Sandbox is uniting millions of millennial parents and their preschoolers by investing in digital edutainment brands like Tinybop and Hopster.
April 11, 2018

In just three years, UK-based new media investor Sandbox Partners (SBX) has secured a raft of acquisitions and minority stakes in leading digital kids brands including Tinybop, Hopster, Poptropica, SuperAwesome, Teachervision and Funbrain.

According to company co-founder and former Pearson exec Abhi Arya, SBX was launched to enable the development of online educational products that help today’s preschoolers acquire modern learning skills. And the investment firm is focused on changing the consumer priorities of millennial parents, too.

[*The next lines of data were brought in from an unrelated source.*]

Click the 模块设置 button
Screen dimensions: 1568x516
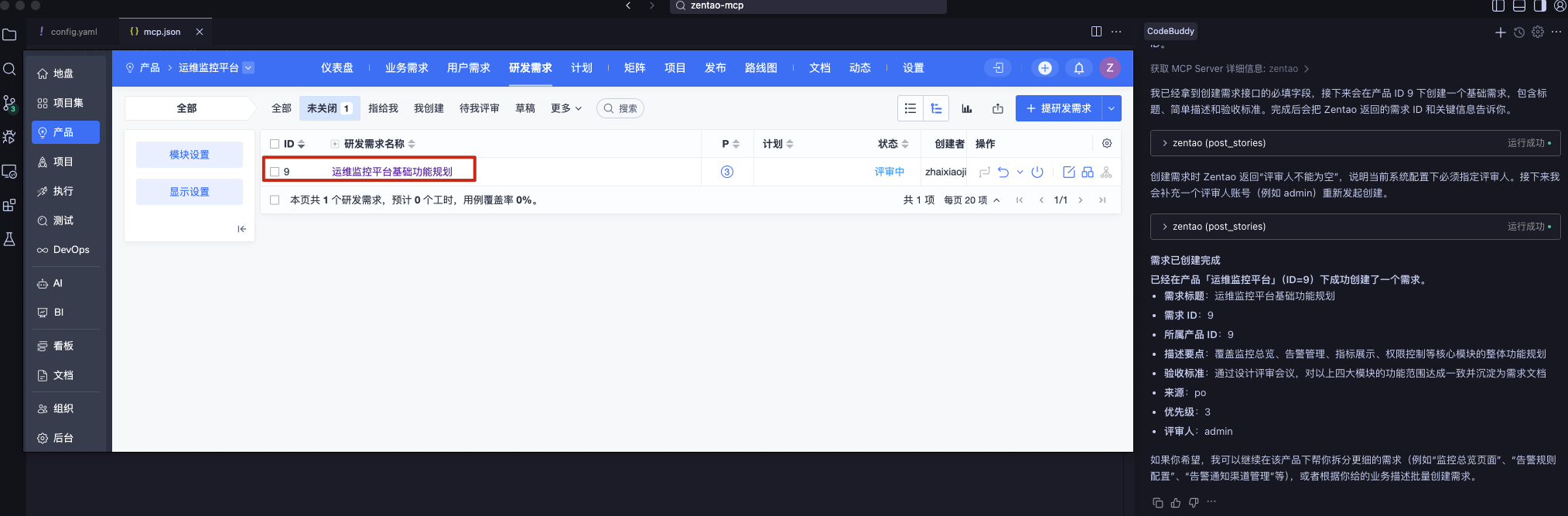coord(190,155)
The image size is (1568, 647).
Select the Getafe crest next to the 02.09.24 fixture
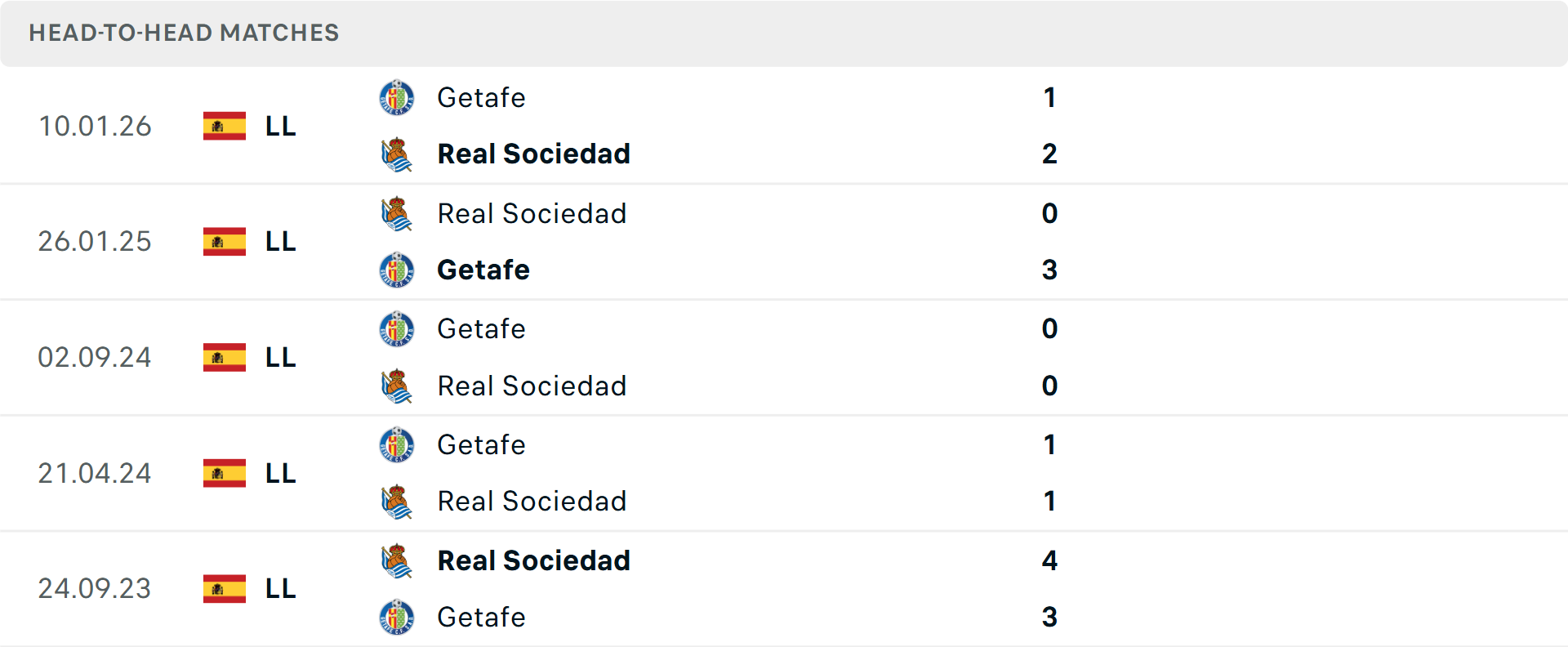[x=397, y=329]

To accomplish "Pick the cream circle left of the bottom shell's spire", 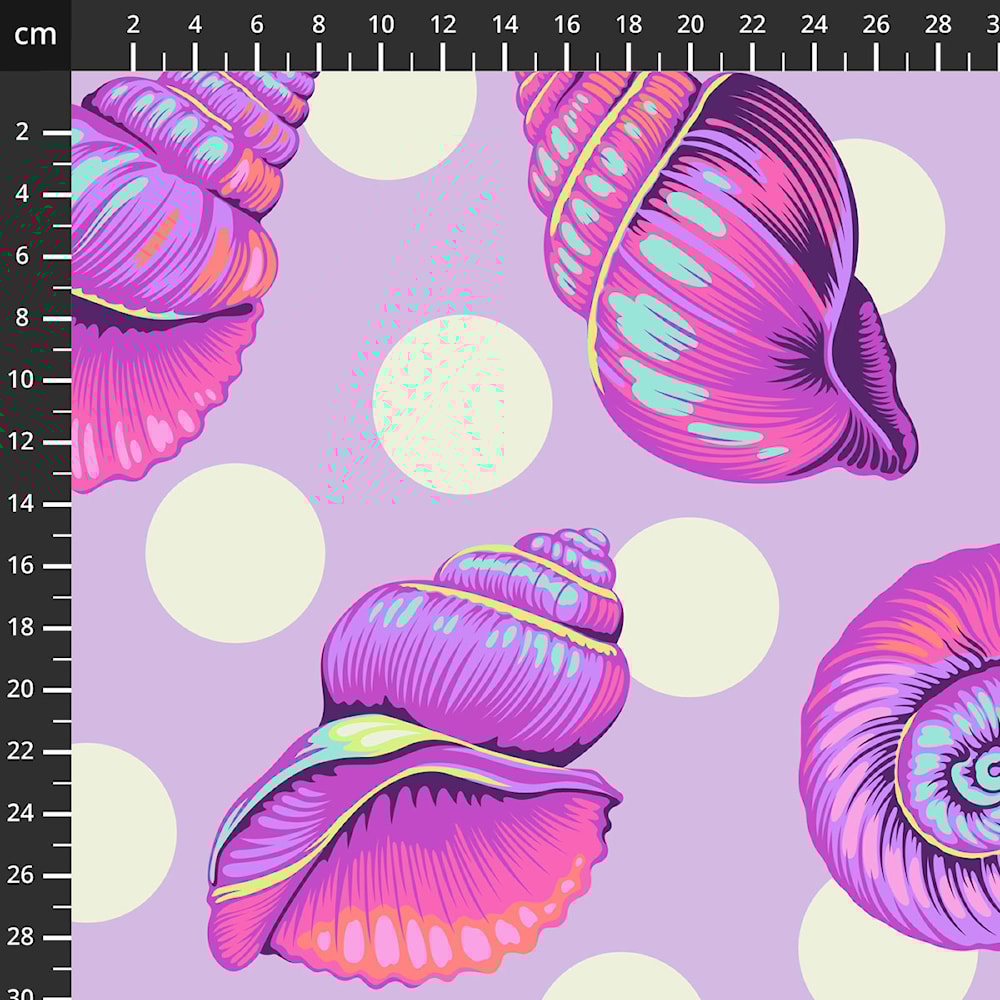I will coord(235,553).
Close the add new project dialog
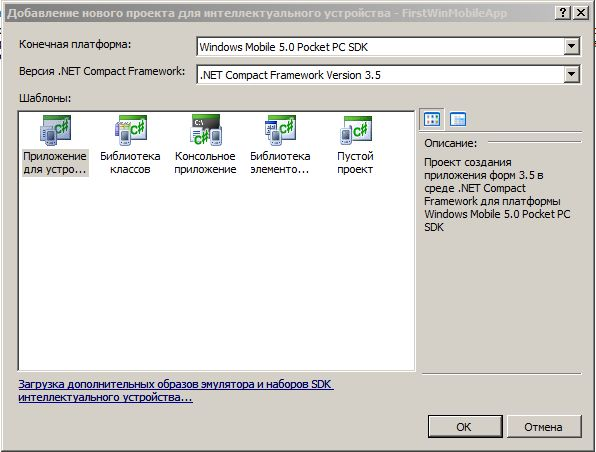Viewport: 596px width, 452px height. [x=581, y=13]

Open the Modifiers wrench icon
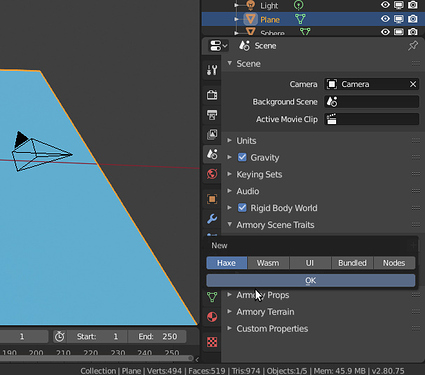tap(212, 219)
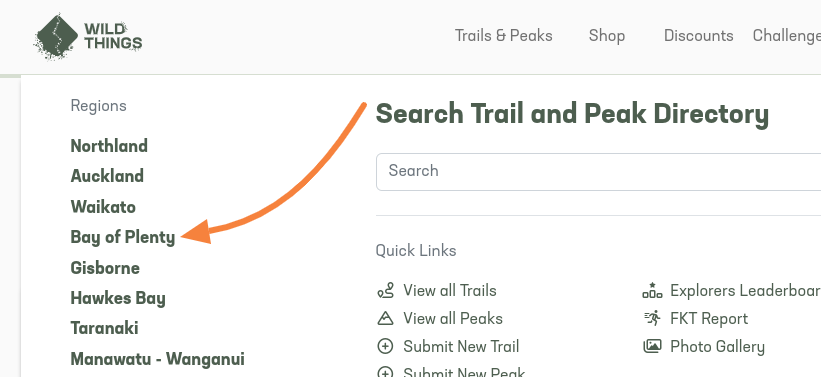821x377 pixels.
Task: Select the Taranaki region
Action: [104, 328]
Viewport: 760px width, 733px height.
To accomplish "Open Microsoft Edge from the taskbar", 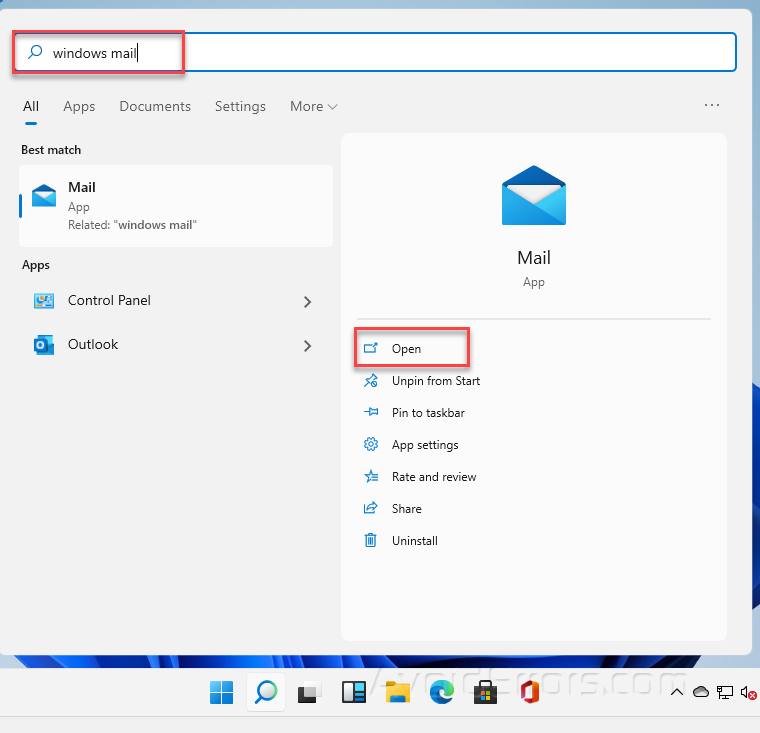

“We saw, with the exception of companies like Animal Jam and ABCmouse, that no one was looking to build scale in the early-learning space in a holistic way,” Arya says. To help digital kids companies expand globally, SBX began an aggressive acquisition and investment phase, offering companies expertise in monetization and scaling products in existing and emerging markets. Arya says funding is primarily raised from private investors and supported by a few corporate investments.

In May 2015, for example, SBX fully acquired Family Education Network (FEN)—the publisher of kids virtual world Poptropica—from US education and learning tech company Pearson, and rebranded it as FEN Learning. Other FEN assets wholly owned by SBX include Factmonster and Teachervision.

More recently, SBX took a minority stake in Tinybop, the New York-based developer of award-winning educational kids apps including The Human Body, The Robot Factory and Me. As Tinybop’s largest institutional shareholder, SBX is currently growing the company’s business and operations worldwide through strategic, commercial and operational support.

“Since we’re both an investor and operator with access to pipelines, we can help scale Tinybop and UK SVOD app Hopster,” says Arya. “At the same time, we can learn what those companies are doing or not doing right, and use that information for business growth, too.”

As SBX expands its global reach beyond 20 million kids, parents and teachers, Arya says some of the biggest challenges include staying on top of changing consumer patterns, ensuring its startups are well funded, and most importantly, having the right leadership talent in place.

Looking at monetization models across its businesses, SBX pursues everything from advertising and subscriptions, to school-based tech with Teachervision. “We also have a licensing model for Poptropica in education books,” Arya says. “The advantage is obviously diversification of revenue, but working with a lot of models also gives us a safety net. If ad revenue is down, then subscriptions might be up.”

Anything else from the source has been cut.